Porque este tipo de grasa no actúa sólo como una reserva de energía. La grasa visceral tiene actividad metabólica: puede influir en procesos inflamatorios, alterar la sensibilidad a la insulina y relacionarse con un mayor riesgo de problemas cardiovasculares, hipertensión, resistencia a la insulina, hígado graso y alteraciones metabólicas. Por eso, cuando hablamos de mejorar la composición corporal, no se trata únicamente de estética, sino también de bienestar y prevención.
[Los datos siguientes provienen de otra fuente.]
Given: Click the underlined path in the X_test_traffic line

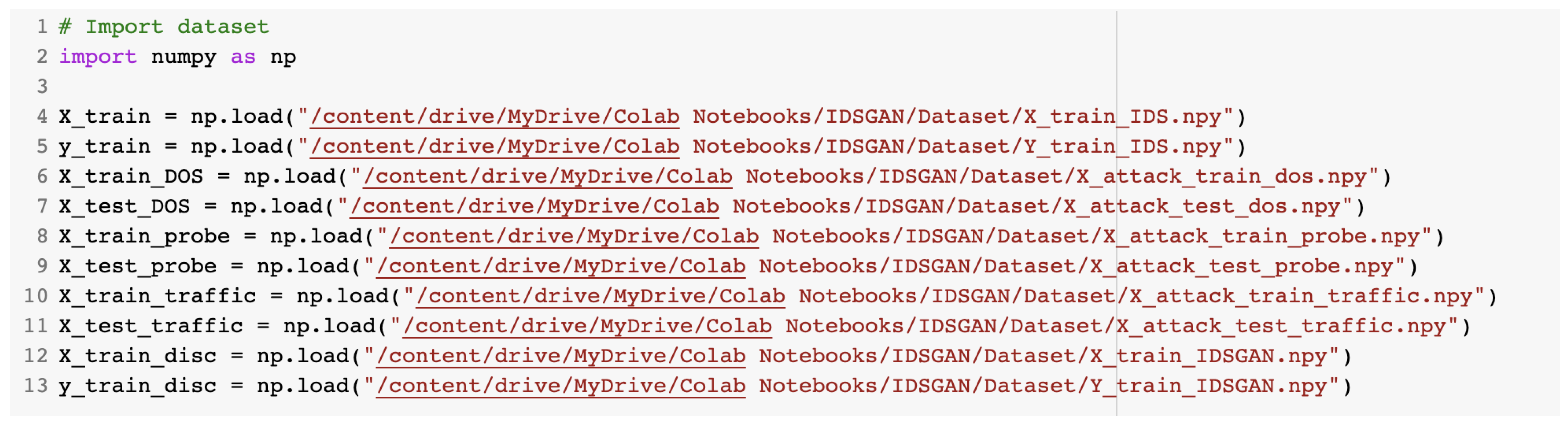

Una de las principales diferencias entre la grasa visceral y la grasa subcutánea es su localización. La grasa subcutánea se sitúa debajo de la piel. Es lo que podemos pellizcar, lo que suele generar flacidez o volumen localizado y lo que más se trabaja en muchos tratamientos corporales estéticos. La grasa visceral, en cambio, se encuentra en una zona más profunda, en torno a los órganos internos. No se puede “pellizcar” ni tratar de la misma manera, y su reducción depende sobre todo de los hábitos de vida: alimentación equilibrada, ejercicio físico, descanso adecuado y control del estrés.
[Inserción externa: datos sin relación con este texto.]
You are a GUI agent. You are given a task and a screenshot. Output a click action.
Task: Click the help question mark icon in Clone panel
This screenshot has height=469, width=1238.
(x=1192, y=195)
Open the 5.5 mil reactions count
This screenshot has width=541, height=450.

Eliminar o reducir la grasa visceral puede aportar beneficios muy significativos. Uno de los más importantes es la mejora de la salud metabólica. Al reducir este tipo de grasa, el cuerpo puede responder mejor a la insulina, gestionar mejor los niveles de glucosa y disminuir la inflamación interna. También puede ayudar a mejorar la presión arterial, favorecer una mejor función cardiovascular y aumentar la sensación general de energía.

Además, reducir la grasa visceral se refleja a menudo en una disminución del perímetro abdominal. Aunque el objetivo no debería ser únicamente “tener menos estómago”, esta medida puede ser un indicador útil para valorar cambios en la composición corporal. Cuando una persona adopta hábitos saludables y pierde volumen abdominal, no sólo cambia su imagen: también puede estar reduciendo una carga interna que afecta al funcionamiento del organismo.
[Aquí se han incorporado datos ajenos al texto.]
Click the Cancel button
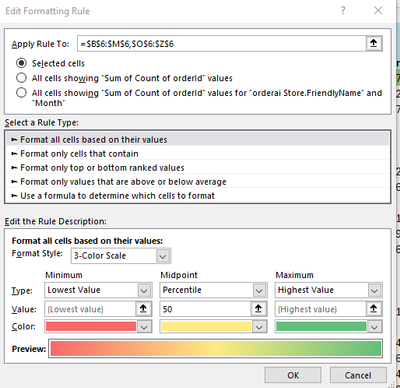 click(x=358, y=375)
La clave es entender que no todas las grasas son iguales ni se comportan por igual. La grasa subcutánea puede tener un impacto estético más visible, mientras que la grasa visceral tiene una mayor implicación en la salud. Ambos pueden preocuparse, pero requieren enfoques diferentes. La grasa visceral se aborda principalmente desde el cambio de hábitos; la grasa subcutánea, además de mejorar con alimentación y ejercicio, puede trabajarse con tratamientos corporales específicos orientados a remodelar, reafirmar o mejorar el aspecto de la piel y de los tejidos.

Cuidar el cuerpo no debería entenderse como una búsqueda rápida de resultados, sino como una decisión consciente de salud. Reducir la grasa visceral es una inversión en bienestar presente y futuro. Y cuando esa mejora interna se acompaña de un trabajo estético responsable, el resultado puede ser una transformación más completa: sentirse mejor, verse mejor y vivir con mayor equilibrio.